I met Dianne in the first decade of the 2000s. We dutifully attended annual National Women’s Studies Association (NWSA) conferences, which we hoped would live up our mutual vision of a multiracial feminist academic community. We eventually witnessed significant change to the organization in our second decade of attendance, when it became more focused on the intersectional and transnational feminist work that defined our interdisciplinary field. Both Dianne and I contributed to this focus when we partnered in 2008 to guest co-edit a special issue, “Representin’: Women, Hip-Hop, and Popular Music,” with the peer-reviewed academic journal Meridians: feminisms, race and transnationalism.

Together, we assembled some of the most transformative work by scholars like Daphne Brooks, Mireille Miller-Young, Andreana Clay and Whitney Peoples among others. These writings subsequently influenced the subfields of hip-hop feminism, “Beyoncé Studies” and feminist music studies. Outside of our academic work, we remained friends who often became “hotel roomies” at NWSA. We also became regular contributing writers to Ms., and members of its scholars committee.

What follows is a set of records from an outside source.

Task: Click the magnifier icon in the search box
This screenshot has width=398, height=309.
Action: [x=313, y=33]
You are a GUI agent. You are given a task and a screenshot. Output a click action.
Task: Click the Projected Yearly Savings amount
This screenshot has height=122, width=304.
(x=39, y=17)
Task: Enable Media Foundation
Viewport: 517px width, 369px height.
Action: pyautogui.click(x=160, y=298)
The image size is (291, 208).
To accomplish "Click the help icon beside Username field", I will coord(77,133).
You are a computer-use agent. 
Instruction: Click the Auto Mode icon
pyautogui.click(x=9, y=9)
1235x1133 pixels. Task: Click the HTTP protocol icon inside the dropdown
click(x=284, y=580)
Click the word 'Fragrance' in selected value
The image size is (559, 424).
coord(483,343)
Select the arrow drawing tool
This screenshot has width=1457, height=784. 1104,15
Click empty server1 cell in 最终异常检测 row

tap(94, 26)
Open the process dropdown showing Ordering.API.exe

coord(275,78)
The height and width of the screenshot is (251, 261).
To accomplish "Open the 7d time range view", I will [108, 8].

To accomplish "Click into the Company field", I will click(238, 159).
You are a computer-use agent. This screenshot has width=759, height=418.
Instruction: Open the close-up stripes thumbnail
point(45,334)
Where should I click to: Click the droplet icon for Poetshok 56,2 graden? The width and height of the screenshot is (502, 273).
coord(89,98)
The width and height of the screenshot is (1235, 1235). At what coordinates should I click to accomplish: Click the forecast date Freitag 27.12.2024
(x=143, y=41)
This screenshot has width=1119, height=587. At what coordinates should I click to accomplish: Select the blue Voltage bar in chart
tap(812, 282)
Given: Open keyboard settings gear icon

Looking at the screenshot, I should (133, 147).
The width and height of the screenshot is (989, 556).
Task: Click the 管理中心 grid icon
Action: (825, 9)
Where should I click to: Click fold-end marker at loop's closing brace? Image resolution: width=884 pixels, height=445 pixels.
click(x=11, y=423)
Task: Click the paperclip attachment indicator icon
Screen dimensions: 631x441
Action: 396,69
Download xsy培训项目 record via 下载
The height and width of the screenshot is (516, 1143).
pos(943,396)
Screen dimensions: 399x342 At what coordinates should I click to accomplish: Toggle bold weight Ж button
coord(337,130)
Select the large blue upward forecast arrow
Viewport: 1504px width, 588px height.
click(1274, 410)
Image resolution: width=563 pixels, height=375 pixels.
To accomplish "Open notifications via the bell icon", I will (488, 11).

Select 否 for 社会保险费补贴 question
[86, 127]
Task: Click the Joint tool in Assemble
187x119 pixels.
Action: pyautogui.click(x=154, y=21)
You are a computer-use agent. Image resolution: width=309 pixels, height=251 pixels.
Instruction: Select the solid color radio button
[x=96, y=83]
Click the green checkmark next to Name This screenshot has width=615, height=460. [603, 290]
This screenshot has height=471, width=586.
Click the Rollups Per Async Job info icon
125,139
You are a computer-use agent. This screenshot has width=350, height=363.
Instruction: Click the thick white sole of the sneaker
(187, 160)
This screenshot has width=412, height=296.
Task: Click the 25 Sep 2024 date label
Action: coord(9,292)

Overall, I remember Dianne for her easygoing temperament and her patience. She was always agreeable and empathetic—qualities her students praised. During her more than 20-year career at California State University, Northridge, Dianne taught in the Women’s and Gender Studies Department, which she later chaired.

Dianne was humble and down-to-earth, which is why I was surprised to learn of her accomplishments as an award-winning television writer-producer. Her first Emmy nomination was for a local special, Capitol Records: The Inside Track, in 1985. She won an Emmy in 1993 for her Pioneering Women program. In 1997 she won again for A Community for Caring Meals on Wheels.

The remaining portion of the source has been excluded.